In un mondo che urla contro i combustibili fossili, un’altra minaccia inesorabile cresce sotto il radar: l’inquinamento da plastica. Non c’è grido di protesta, non c’è marcia indignata contro le multinazionali che riversano milioni di tonnellate di rifiuti plastici nei nostri mari e nei nostri fiumi. Eppure, è un problema che non possiamo più ignorare, perché non riguarda solo l’ambiente, ma minaccia direttamente la nostra catena alimentare.

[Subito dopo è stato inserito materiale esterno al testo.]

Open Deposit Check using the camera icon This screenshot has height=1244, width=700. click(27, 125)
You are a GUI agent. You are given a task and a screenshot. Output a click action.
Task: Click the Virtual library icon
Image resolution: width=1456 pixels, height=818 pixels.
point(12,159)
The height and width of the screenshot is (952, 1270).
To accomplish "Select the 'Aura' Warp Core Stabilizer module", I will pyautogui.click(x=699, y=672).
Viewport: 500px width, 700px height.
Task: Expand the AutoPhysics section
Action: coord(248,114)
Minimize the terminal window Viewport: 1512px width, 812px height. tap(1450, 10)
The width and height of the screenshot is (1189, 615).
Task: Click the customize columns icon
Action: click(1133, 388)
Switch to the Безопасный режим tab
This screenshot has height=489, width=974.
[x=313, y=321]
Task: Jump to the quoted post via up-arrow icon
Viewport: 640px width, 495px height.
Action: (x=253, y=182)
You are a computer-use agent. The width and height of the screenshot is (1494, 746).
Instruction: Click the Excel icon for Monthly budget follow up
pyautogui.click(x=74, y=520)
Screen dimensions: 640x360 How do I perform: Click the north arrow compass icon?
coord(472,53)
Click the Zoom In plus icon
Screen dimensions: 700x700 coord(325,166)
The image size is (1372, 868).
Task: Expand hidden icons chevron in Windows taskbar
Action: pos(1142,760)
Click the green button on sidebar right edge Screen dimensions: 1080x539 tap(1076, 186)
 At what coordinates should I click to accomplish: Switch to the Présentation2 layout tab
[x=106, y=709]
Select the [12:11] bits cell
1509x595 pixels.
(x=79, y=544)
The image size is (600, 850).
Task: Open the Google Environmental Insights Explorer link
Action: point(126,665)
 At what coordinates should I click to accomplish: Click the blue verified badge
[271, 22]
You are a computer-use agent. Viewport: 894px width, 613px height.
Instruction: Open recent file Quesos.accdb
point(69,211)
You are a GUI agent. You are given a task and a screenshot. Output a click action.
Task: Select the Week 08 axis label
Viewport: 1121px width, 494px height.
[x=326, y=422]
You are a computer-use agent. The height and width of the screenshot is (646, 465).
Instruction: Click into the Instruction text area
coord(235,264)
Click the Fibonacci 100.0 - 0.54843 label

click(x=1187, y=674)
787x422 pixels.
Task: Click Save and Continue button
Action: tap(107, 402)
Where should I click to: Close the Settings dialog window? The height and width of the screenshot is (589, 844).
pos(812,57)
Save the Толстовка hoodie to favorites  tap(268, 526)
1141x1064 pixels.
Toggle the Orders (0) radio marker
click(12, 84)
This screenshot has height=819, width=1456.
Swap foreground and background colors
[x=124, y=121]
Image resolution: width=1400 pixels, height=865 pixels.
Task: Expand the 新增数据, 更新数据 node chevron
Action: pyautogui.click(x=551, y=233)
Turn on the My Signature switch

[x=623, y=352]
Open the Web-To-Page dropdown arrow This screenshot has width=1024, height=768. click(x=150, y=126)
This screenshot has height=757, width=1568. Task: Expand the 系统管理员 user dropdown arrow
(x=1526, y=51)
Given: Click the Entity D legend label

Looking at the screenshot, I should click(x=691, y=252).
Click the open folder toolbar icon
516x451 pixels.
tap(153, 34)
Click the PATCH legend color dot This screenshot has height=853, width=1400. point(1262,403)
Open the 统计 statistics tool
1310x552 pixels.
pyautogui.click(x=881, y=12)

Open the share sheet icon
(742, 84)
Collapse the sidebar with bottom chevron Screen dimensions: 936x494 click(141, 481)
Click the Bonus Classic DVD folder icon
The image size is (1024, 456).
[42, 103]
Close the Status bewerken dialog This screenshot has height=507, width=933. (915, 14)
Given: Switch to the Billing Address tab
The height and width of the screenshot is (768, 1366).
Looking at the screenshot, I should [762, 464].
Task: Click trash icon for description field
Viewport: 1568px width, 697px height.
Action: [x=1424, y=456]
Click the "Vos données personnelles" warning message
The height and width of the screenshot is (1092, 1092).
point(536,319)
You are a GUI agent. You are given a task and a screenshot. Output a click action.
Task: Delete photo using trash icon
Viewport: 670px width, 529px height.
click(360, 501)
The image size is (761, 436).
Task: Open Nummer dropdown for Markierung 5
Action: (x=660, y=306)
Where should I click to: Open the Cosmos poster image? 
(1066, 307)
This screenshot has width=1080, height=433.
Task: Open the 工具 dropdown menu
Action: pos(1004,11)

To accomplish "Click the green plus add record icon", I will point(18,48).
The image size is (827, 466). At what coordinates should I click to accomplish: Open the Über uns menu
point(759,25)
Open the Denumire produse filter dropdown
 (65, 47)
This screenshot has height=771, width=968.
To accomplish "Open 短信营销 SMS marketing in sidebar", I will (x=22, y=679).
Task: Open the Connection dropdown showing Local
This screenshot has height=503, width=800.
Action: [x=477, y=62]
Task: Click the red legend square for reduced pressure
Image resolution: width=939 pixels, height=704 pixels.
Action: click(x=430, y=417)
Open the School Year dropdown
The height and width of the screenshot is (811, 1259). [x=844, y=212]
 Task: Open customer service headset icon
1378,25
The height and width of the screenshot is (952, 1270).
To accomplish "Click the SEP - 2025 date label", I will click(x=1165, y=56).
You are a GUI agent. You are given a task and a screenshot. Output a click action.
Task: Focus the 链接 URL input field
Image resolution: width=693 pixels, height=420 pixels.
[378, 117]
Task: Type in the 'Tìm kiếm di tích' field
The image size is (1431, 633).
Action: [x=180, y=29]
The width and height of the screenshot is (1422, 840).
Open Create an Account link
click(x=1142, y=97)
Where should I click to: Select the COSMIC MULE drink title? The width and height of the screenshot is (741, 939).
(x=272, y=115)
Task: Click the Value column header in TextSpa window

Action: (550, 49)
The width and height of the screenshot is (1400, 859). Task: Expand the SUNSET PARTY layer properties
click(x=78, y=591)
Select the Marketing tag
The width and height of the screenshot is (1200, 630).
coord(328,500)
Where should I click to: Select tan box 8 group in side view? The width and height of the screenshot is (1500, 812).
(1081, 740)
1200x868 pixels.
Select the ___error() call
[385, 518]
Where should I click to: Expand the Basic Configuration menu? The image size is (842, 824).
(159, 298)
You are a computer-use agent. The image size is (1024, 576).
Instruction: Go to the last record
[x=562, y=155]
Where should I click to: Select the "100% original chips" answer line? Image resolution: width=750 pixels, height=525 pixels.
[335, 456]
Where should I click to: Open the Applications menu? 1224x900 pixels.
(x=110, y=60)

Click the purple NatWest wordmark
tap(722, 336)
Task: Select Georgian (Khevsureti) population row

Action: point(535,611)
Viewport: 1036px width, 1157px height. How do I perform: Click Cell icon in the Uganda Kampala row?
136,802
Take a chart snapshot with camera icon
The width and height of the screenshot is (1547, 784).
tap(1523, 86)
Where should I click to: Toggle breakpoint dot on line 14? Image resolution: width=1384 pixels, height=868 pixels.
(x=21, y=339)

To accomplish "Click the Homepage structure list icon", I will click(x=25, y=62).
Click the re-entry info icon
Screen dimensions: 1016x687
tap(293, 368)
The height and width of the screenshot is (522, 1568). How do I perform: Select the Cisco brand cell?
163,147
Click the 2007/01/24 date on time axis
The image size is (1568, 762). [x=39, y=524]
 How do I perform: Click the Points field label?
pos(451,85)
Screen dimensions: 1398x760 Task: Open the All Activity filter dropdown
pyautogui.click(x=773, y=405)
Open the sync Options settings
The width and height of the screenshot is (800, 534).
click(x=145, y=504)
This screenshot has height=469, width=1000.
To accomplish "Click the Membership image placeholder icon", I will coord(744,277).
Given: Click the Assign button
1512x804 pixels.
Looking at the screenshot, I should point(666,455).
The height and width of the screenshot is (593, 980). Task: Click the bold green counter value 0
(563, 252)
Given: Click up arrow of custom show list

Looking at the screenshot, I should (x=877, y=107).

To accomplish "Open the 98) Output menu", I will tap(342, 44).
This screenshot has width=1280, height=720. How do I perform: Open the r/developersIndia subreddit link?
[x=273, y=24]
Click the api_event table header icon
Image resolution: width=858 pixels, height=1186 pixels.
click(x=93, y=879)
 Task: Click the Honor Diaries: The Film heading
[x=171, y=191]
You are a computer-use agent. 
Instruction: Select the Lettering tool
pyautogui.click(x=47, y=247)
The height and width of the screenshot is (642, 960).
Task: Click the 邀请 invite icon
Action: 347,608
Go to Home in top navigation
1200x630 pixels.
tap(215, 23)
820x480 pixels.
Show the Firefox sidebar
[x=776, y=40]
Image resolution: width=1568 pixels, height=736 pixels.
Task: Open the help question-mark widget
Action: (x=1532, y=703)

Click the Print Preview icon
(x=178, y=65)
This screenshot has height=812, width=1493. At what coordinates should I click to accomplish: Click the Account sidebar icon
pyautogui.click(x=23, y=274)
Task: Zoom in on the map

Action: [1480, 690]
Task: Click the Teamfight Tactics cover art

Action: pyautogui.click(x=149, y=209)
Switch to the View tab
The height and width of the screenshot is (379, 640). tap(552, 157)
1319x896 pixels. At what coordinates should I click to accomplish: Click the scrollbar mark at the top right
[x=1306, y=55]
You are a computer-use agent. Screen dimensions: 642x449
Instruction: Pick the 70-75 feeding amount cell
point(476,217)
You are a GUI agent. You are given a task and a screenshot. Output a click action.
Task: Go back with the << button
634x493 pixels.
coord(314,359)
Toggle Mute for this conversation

Un recente studio pubblicato su Science Advances ha rivelato la gravità della situazione: oltre centomila volontari in tutto il mondo hanno raccolto quasi 2 milioni di rifiuti plastici in cinque anni. Questi rifiuti, recuperati da spiagge, parchi e corsi d’acqua in 84 paesi diversi, sono un segnale allarmante dell’entità del problema. Da dove provengono queste montagne di plastica? Principalmente dalle produzioni di Coca-Cola, PepsiCo, Nestlé, Danone, e Altria – le multinazionali che dominano il mercato globale degli imballaggi plastici monouso.
Queste aziende, con la loro corsa sfrenata verso l’usa e getta, hanno contribuito a creare una crisi ambientale senza precedenti. E nonostante i programmi di riciclaggio auto-proclamati, la realtà è ben diversa: solo il 9% della plastica mondiale viene riciclata con successo. Il resto finisce nei nostri oceani, dove si decompone in microplastiche che vengono ingerite dai pesci e, alla fine, finiscono nei nostri piatti.
La scoperta di microplastiche persino nei tessuti cardiaci e nei polmoni di pazienti umani dimostra che questo problema non è più solo ambientale, ma una minaccia diretta alla nostra salute.
Eppure, le multinazionali responsabili di questa catastrofe continuano a lucrare, ignorando o minimizzando le conseguenze delle loro azioni. È ora di smetterla di chiudere un occhio su questo problema globale. Salvaguardare la biodiversità e mitigare i cambiamenti climatici non può avvenire senza affrontare il flagello dell’inquinamento plastico. È tempo di agire, prima che sia troppo tardi.